In the fifth test Toohey made 60 in the first innings and 10 in the second, helping Australia win. His series tally of 409 runs at 41 was second only to Bob Simpson, and far superior to the next best batter (Gary Cosier with 240 runs). Toohey was voted NSW Cricketer of the Year.

Toohey was selected on the 1978 tour of the West Indies.

In the first test he was knocked out, returned to the field, was dismissed for 20 and did not bat in the second innings. He missed the second and third tests but was back for the fourth in which Toohey made 40 and 17.

In the fifth test Toohey's double of 122 and 97 put Australia in a strong position to win before the game was prematurely ended due to a riot. He scored 566 first class runs on tour at 51.

As one of Australia's best batters, Toohey's name was floated as a possibility for the Australian captaincy after Bob Simpson retired but the job went to Graham Yallop. Toohey was also approached to play for Queensland but elected to stay in New South Wales.

===1978-79 vs England===
Toohey had a poor series in 1978-79 against England.
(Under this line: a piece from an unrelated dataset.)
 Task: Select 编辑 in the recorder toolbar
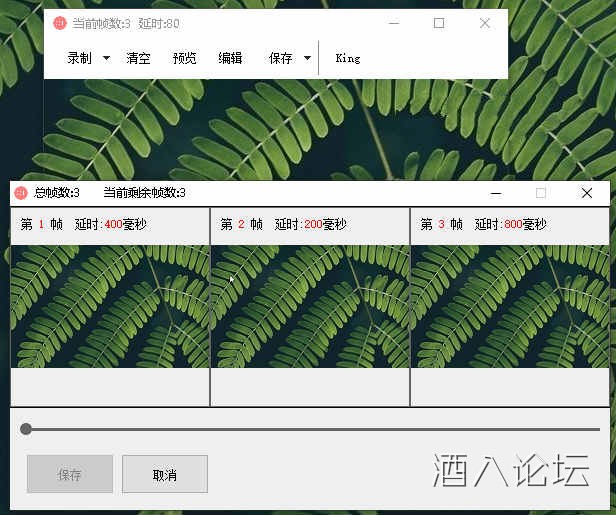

He made 1 and 1 in the first test. After 81 in the first innings of the second test, his scores were then 0, 32, 20. 1 and 5.

Toohey was made 12th man for the 5th test, then scored 54 in an ODI which helped Australia win the game. He followed this with a useful 16 in a low scoring ODI which Australia also won. Toohey was recalled to the test side for the 6th test against England, and made 8 and 0.

He was dropped for the first test against Pakistan, and overlooked for the 1979 World Cup squad and team to tour India. He made 633 first class runs that summer at 33.

===1979-80 Recall to Test Side===
Toohey was recalled to the Australian side over the 1979-80 summer after an injury to David Hookes, and scoring 111 against WA. He played two tests, making 19 and 3 against England and 10 and 7 against the West Indies, before being dropped again. He made 697 runs that summer at 43.56.

==Later career==
Toohey scored 357 runs in 1980-81 at 32.45. He was Man of the Match in a McDonald's Cup game, scoring 55.

In 1981-82 he made 511 runs at 46.45.

He was suspended in 1982-83 after an altercation with an umpire in a game of grade cricket.

Toohey's form declined during the 1983–84 season (258 runs at 29) and he was dropped from the NSW side. He did score 82 in a McDonald's Cup game, earning Man of the Match.

Toohey eventually retired from first class cricket in May 1984.